** Source material follows **
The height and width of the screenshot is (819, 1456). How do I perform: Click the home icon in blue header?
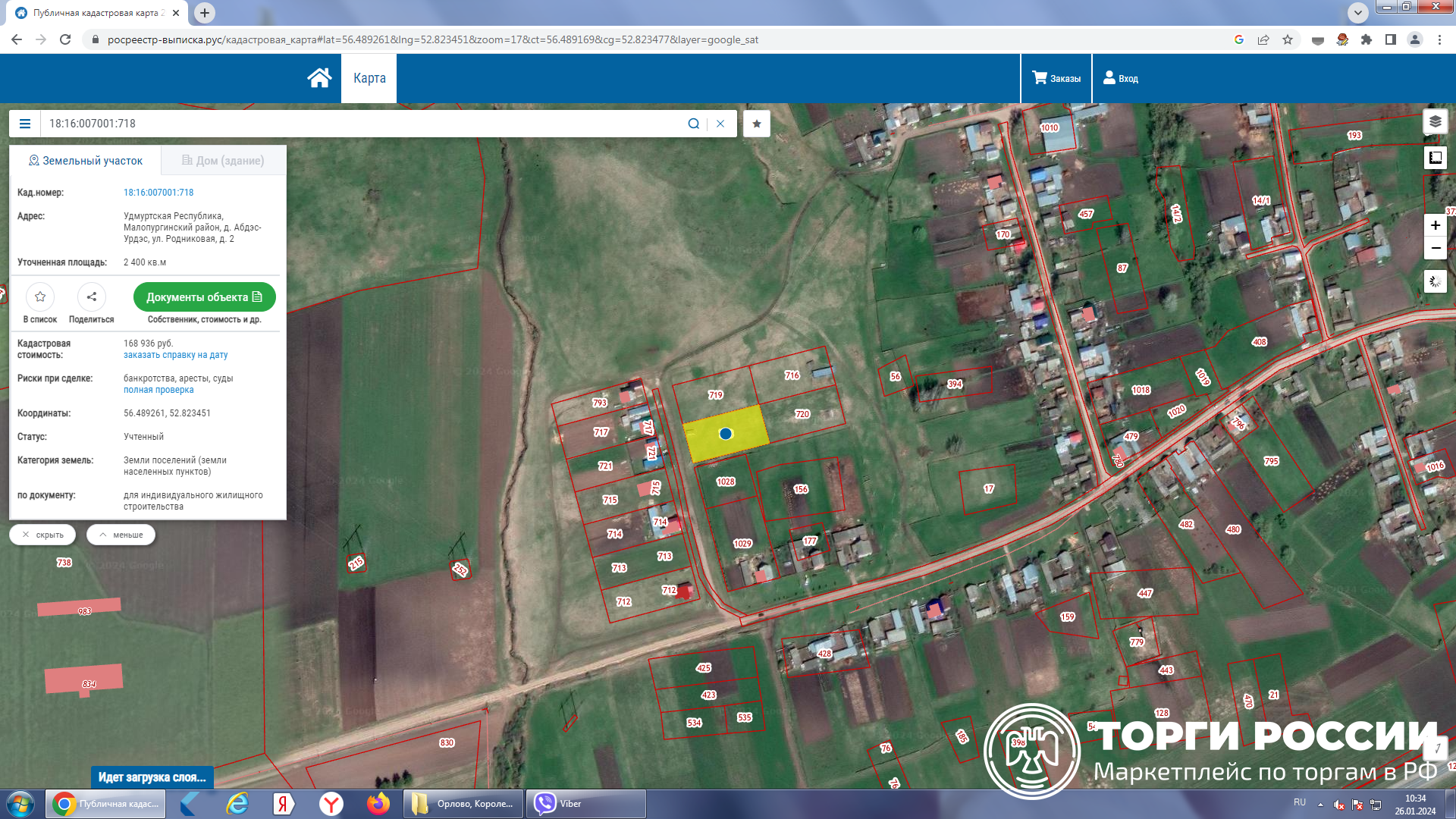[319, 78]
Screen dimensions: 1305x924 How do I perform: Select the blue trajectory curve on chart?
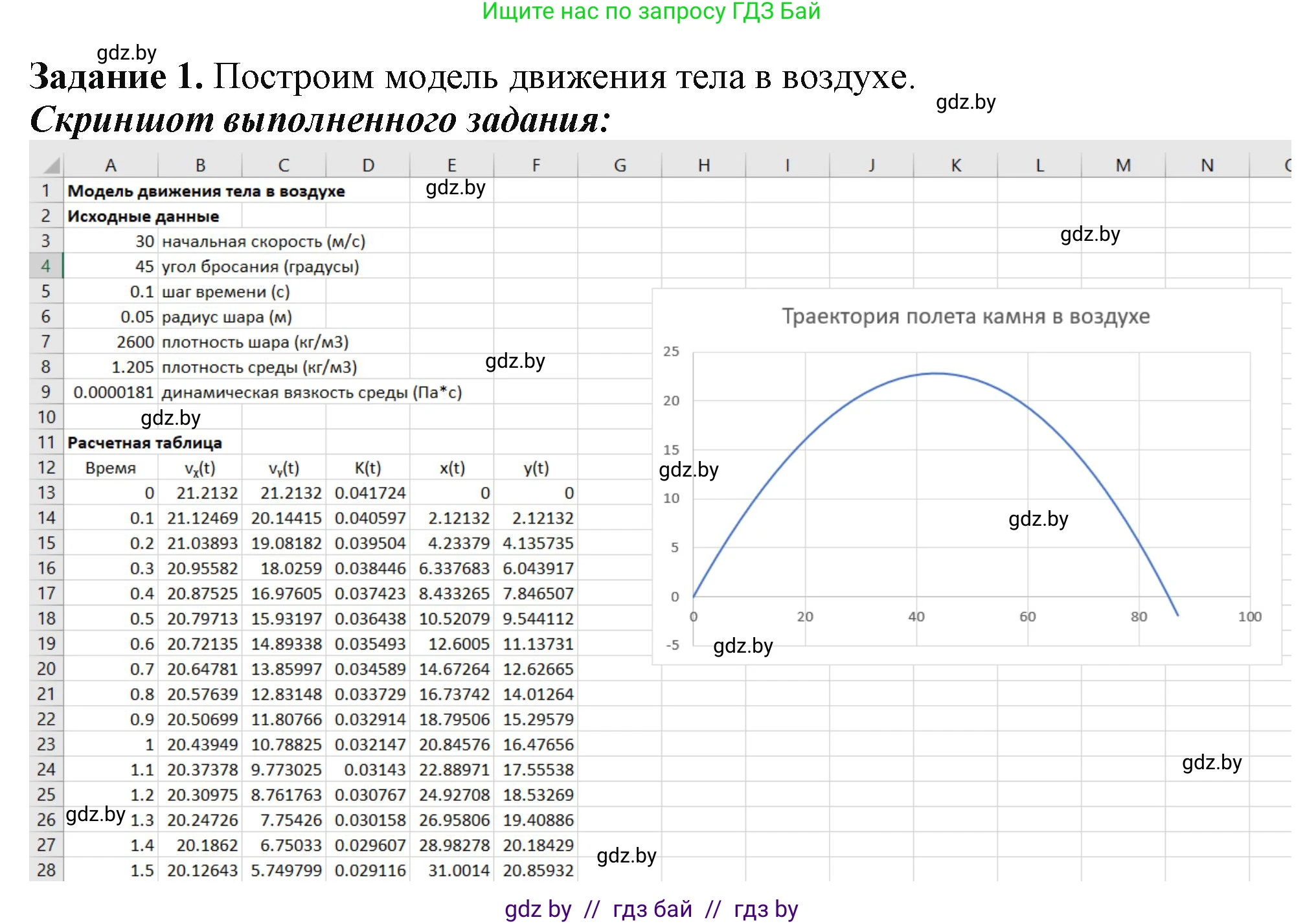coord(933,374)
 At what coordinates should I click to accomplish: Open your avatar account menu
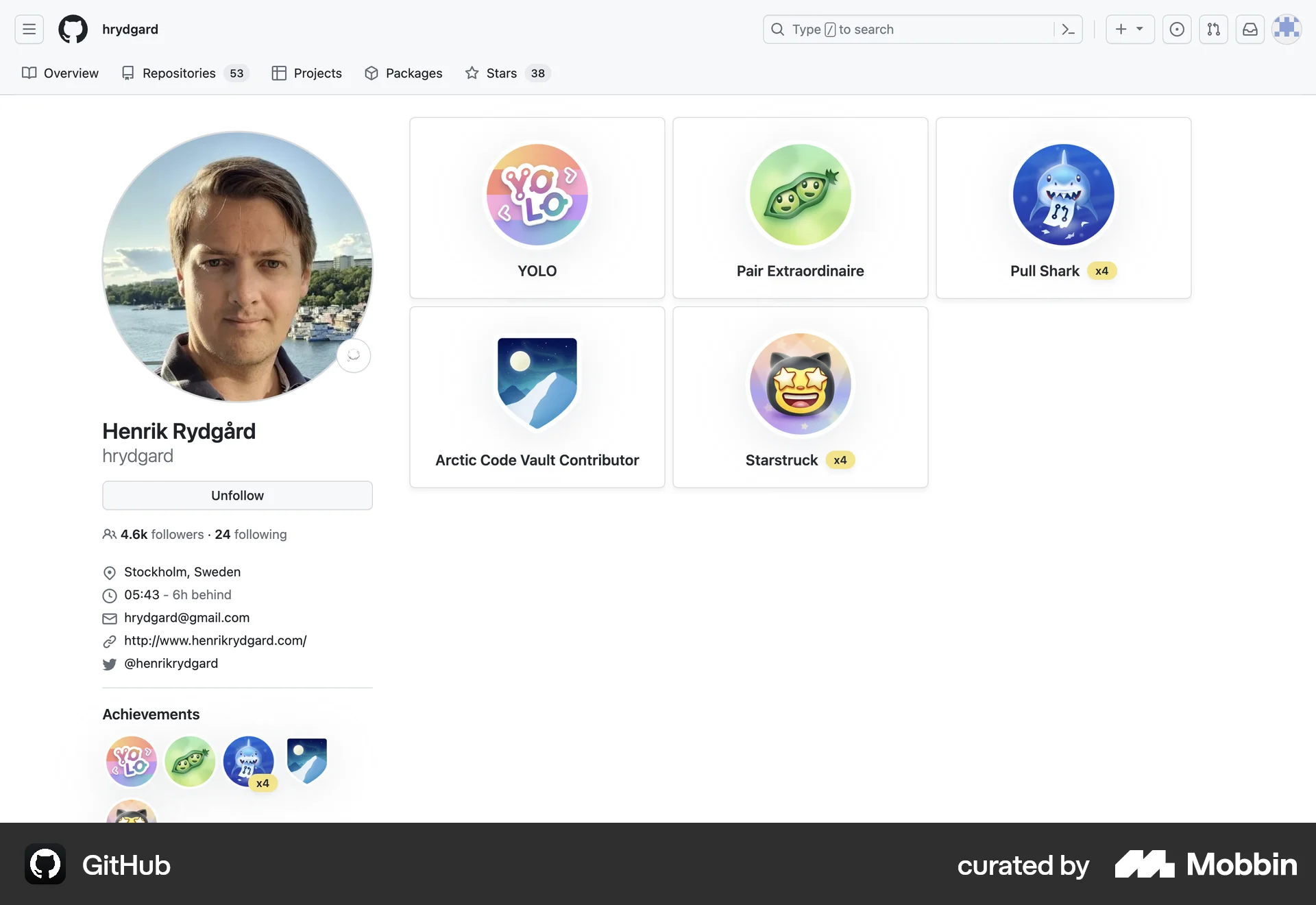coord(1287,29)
** End of Source material **
(Required action): Print out the material word for word, omitting the pictures.

(Reply to the exercise):
The height and width of the screenshot is (819, 1456). How do I perform: Click the home icon in blue header?
[319, 78]
Screen dimensions: 1305x924 How do I perform: Select the blue trajectory curve on chart?
coord(933,374)
 At what coordinates should I click to accomplish: Open your avatar account menu
coord(1287,29)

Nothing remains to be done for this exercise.